13 Plane Crashes That Changed Aviation

Flying in a jetliner is extraordinarily safe. But air travel only became so reliable because previous accidents caused crucial safety improvements. From midair collisions, to on-board fires, to a fatigued fuselage that turned a plane into a high-altitude convertible, these tragedies triggered major technological advances in flight safety that keep air travel routine today.
GRAND CANYON | TWA Flight 2 and United Airlines Flight 718
In the skies above the Grand Canyon on June 30, 1956, two planes that had recently taken off from Los Angeles International Airport—a United Airlines Douglas DC-7 headed to Chicago and a Trans World Airlines Lockheed L-1049 Super Constellation on its way to Kansas City—collided. All 128 passengers and crew aboard both flights were killed.
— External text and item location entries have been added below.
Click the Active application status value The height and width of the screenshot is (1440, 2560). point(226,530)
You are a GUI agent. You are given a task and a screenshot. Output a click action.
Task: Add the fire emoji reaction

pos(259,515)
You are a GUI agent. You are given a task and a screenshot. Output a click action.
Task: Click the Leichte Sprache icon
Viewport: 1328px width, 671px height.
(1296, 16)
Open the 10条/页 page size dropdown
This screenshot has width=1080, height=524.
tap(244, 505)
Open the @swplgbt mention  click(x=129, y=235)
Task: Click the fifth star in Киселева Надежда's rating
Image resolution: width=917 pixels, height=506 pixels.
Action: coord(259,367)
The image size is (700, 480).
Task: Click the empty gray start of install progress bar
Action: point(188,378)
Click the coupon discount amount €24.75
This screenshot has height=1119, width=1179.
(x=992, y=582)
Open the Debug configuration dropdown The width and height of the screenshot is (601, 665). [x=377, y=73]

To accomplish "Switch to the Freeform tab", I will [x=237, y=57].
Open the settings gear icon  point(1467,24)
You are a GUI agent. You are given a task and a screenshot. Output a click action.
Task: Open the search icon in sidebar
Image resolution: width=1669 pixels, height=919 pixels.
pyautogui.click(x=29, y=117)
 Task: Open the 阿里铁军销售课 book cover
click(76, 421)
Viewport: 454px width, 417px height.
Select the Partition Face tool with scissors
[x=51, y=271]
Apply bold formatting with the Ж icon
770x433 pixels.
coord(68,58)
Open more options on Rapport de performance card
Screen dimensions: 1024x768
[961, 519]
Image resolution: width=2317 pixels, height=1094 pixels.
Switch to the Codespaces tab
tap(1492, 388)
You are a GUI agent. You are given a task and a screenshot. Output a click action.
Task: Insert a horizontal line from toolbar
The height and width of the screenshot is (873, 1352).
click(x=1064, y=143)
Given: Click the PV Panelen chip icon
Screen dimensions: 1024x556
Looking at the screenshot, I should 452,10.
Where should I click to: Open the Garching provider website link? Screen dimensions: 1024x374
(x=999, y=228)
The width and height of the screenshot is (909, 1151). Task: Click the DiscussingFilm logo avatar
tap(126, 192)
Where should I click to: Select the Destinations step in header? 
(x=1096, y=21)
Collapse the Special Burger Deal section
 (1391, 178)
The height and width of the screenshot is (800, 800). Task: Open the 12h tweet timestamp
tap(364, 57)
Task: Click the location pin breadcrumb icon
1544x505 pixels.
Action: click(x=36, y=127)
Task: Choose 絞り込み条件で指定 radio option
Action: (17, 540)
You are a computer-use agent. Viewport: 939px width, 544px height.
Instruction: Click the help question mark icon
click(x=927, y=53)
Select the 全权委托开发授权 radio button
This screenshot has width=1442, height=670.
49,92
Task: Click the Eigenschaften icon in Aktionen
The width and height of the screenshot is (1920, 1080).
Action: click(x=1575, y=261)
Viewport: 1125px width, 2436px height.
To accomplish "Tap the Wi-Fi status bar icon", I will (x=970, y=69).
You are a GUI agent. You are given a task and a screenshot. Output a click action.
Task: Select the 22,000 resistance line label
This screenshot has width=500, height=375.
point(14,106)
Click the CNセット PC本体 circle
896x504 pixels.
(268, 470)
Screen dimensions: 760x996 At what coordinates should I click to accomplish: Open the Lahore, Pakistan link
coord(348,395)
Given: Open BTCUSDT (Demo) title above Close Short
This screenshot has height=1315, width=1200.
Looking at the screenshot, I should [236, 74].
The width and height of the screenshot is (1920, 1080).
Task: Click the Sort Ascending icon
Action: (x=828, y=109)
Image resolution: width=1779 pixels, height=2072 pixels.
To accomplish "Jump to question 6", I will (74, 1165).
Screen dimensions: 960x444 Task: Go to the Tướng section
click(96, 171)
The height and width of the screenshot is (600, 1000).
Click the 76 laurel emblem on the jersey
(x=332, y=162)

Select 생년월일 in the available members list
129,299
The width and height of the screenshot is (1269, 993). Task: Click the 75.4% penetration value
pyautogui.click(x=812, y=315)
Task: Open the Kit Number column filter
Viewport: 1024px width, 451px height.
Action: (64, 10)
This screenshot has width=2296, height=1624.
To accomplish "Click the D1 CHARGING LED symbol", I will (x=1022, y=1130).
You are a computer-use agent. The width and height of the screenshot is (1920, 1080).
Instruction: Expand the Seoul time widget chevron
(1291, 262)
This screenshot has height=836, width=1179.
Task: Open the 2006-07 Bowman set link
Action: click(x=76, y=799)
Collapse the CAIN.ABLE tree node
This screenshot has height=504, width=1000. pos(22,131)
The accident spurred a $250 million upgrade of the air traffic control (ATC) system—serious money in those days. (It worked: There hasn't been a collision between two airliners in the United States in 47 years.) The crash also triggered the creation in 1958 of the Federal Aviation Agency (now Administration) to oversee air safety.
However, further improvements would be implemented after a small private plane wandered into the Los Angeles terminal control area on August 31, 1986, striking an Aeromexico DC-9 and killing 86 people. The FAA subsequently required small aircraft entering control areas to use transponders—electronic devices that broadcast position and altitude to controllers.